Einkaufspassage »Mediterraneo«, im Hintergrund das Sail City Hotel und das Klimahaus

II Bestandsaufnahme

C02-Startbilanz

Vorgehensweise der Bilanzierung

Zur Bilanzierung wurde die internetbasierte Plattform ECORegion des Schweizer Unternehmens ECOSPEED AG verwendet, die speziell zur Anwendung in Kommunen entwickelt wurde. Bei dieser Plattform handelt es sich um ein Instrument zur Bilanzierung des Energieverbrauchs und der CO2-Emissionen. Ziel des Systems ist zum einen die Erhöhung der Transparenz energiepolitischer Maßnahmen und zum anderen einen hohen Grad an Vergleichbarkeit durch die einheitliche Bilanzierungsmethodik zu schaffen. Zudem ermöglicht die Software durch die Nutzung von hinterlegten Datenbanken mit deutschen bzw. bundeslandspezifischen Durchschnittswerten eine vereinfachte Handhabung der Datenerhebung. 

Die Startbilanz wird auf Basis der regionalen Einwohnerzahlen und Beschäftigtendaten nach Wirtschaftszweigen sowie der nationalen Durchschnittswerte des Energieverbrauchs und der Emissionsfaktoren berechnet.
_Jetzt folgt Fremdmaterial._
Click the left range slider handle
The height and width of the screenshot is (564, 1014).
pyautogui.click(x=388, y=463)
Die durchschnittlichen Verbräuche und Faktoren sind in der ECORegion-Datenbank für die Sektoren Haushalte, Wirtschaft und Verkehr hinterlegt. Die Bilanzierung der kommunalen Emissionen erfolgt erst durch Eingabe tatsächlicher Energieverbrauchswerte. 

Die Ergebnisse der Startbilanz zeigen erste grobe Referenzwerte auf. Alle Daten der Startbilanz sind nationale Durchschnittswerte, die mit Hilfe der jeweiligen Einwohnerzahl und der Beschäftigtenanzahl an die Gegebenheiten der Kommunen angepasst werden. Somit stellt die Startbilanz die Verbräuche und Emissionen der am Integrierten Klimaschutz beteiligten Gemeinden (Landkreis Wesermarsch, Landkreis Cuxhaven und Stadt Bremerhaven) auf Basis bundesdeutscher Durchschnittswerte dar.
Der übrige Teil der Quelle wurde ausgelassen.